Whew. Are we clear? Women get this, seek this, crave this experience. And in the person of Julia Roberts the experience is a voluptuous escape. She is transparently alive in every moment. She suffers and seeks and rejoices in infinite ways. We feel her need to break free. That big grin of hers has become much more subtle over time, and we're in on the whole experience. She's glorious to watch, really.

Richard Jenkins as Liz's meditation mentor has an exquisite scene of barely contained emotional pain; it's almost unendurable to watch. Javier Bardem as Liz's new man is tender and earthy; Billy Crudup is pitch perfect as the husband who is just "off putting" enough. And the supremely appealing James Franco has never been more unappealing--a testament to his acting prowess.

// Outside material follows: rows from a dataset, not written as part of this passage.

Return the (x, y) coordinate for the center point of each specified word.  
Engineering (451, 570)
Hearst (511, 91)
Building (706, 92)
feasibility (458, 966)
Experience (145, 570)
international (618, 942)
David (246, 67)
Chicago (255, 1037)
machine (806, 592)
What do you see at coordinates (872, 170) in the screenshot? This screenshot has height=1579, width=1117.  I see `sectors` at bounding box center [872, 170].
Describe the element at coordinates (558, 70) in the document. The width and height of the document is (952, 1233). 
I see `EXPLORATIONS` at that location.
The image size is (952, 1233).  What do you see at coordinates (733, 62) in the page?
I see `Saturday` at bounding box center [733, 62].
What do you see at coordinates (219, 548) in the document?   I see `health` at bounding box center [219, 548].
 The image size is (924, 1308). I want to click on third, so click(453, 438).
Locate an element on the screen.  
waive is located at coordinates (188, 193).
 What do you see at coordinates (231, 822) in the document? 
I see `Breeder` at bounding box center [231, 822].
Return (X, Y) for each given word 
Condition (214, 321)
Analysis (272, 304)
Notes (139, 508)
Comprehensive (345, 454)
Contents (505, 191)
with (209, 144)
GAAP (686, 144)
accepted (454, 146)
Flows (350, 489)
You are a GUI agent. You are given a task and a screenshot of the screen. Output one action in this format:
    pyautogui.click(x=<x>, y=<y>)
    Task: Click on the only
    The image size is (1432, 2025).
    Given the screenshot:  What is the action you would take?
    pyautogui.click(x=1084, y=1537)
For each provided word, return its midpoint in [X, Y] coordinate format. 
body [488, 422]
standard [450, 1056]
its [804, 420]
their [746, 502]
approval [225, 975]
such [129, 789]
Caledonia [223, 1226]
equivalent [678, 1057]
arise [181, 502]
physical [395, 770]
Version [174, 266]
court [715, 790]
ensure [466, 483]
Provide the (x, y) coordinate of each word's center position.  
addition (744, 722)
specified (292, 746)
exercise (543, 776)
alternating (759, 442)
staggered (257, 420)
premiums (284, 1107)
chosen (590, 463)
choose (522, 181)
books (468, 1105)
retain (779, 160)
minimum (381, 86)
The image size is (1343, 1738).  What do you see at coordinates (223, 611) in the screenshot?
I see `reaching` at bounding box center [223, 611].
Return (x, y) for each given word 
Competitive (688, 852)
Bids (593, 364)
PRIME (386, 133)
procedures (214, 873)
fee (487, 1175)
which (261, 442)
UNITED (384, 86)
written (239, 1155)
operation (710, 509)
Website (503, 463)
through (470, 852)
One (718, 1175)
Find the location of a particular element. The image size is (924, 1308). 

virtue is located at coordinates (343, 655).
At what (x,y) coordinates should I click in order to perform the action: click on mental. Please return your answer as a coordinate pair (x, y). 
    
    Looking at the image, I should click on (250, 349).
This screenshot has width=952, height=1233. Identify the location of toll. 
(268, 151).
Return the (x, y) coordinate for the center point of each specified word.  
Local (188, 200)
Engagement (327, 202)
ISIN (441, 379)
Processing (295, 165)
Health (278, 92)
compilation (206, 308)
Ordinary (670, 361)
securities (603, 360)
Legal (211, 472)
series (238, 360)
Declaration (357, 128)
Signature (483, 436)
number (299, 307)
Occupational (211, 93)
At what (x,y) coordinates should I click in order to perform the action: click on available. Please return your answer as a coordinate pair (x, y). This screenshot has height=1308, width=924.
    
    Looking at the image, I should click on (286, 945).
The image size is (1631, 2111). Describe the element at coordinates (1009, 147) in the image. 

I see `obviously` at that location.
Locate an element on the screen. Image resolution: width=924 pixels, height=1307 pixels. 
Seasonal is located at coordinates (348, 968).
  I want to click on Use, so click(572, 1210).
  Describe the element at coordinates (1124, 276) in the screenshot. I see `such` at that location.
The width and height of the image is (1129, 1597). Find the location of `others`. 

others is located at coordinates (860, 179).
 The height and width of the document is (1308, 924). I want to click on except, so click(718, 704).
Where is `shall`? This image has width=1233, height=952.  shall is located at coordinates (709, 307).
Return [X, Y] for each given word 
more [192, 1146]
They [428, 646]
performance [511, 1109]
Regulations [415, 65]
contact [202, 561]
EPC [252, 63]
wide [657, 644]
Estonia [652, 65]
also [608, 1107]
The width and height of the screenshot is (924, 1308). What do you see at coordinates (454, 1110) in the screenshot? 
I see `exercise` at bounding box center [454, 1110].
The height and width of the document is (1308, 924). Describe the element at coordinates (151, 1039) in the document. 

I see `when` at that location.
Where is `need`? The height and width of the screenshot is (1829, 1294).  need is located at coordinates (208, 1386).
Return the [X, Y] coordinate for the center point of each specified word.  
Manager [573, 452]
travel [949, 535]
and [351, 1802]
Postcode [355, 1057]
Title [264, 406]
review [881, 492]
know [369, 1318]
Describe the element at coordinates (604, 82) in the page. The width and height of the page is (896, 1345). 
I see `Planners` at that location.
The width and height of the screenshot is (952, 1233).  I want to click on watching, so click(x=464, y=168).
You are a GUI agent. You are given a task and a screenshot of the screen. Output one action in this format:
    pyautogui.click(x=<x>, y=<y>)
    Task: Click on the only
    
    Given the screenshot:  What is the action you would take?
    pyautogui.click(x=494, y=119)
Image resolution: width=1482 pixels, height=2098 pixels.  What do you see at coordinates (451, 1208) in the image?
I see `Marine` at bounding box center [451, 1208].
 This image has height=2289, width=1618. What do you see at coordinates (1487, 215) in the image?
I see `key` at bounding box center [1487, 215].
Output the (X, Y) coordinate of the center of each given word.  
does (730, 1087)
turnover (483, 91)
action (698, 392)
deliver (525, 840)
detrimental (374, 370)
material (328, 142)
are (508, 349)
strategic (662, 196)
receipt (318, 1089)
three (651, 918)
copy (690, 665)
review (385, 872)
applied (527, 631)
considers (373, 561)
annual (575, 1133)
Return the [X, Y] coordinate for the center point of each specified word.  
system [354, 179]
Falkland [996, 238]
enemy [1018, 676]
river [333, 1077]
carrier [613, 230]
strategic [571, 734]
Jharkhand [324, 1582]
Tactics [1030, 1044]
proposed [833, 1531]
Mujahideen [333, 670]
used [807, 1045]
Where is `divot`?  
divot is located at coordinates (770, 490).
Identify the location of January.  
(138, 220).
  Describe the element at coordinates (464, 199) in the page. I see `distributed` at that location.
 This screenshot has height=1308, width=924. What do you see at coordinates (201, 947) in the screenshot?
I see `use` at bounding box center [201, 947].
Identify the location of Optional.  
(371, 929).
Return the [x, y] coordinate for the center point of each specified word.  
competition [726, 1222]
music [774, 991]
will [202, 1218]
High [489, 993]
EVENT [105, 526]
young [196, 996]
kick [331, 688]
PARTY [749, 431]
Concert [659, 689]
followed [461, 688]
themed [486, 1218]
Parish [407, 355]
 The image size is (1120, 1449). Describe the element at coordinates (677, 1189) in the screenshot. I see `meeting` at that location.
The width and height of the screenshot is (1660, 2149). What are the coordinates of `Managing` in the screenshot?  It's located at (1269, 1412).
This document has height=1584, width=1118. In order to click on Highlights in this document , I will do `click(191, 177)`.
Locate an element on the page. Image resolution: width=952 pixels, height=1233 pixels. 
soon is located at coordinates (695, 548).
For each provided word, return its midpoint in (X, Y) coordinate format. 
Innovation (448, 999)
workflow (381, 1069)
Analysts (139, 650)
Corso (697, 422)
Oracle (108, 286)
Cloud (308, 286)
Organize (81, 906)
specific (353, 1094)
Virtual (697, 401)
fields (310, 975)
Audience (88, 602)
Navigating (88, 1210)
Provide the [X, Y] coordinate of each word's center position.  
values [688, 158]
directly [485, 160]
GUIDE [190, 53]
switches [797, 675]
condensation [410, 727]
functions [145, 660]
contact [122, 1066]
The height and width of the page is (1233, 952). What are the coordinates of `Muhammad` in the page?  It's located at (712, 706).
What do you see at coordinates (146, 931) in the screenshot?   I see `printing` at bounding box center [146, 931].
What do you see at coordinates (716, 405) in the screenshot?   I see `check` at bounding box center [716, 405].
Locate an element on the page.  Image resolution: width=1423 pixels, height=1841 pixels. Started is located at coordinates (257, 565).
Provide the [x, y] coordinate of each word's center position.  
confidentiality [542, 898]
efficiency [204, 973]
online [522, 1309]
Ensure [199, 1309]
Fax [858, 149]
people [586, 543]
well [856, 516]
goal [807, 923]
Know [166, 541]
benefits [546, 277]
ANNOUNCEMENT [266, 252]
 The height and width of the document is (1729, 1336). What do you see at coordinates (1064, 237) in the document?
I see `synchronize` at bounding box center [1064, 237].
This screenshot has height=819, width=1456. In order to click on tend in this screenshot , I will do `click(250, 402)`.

The film delivers a rich sense of place-- and we are immersed in the unique light of these places-- and their pleasures. I tasted every luscious strand of spaghetti, felt the burnished heat of India, and breathed in Bali's lambent glow.

The movie has some difficulty maintaining forward momentum and flattens out some of the more unbelievable real life extrasensory and transcendent experiences; the ending drifts off. The book's last third has similar difficulty. But given the lay of the land Gilbert and the filmmakers have mapped out, I remained inspired; what a trip.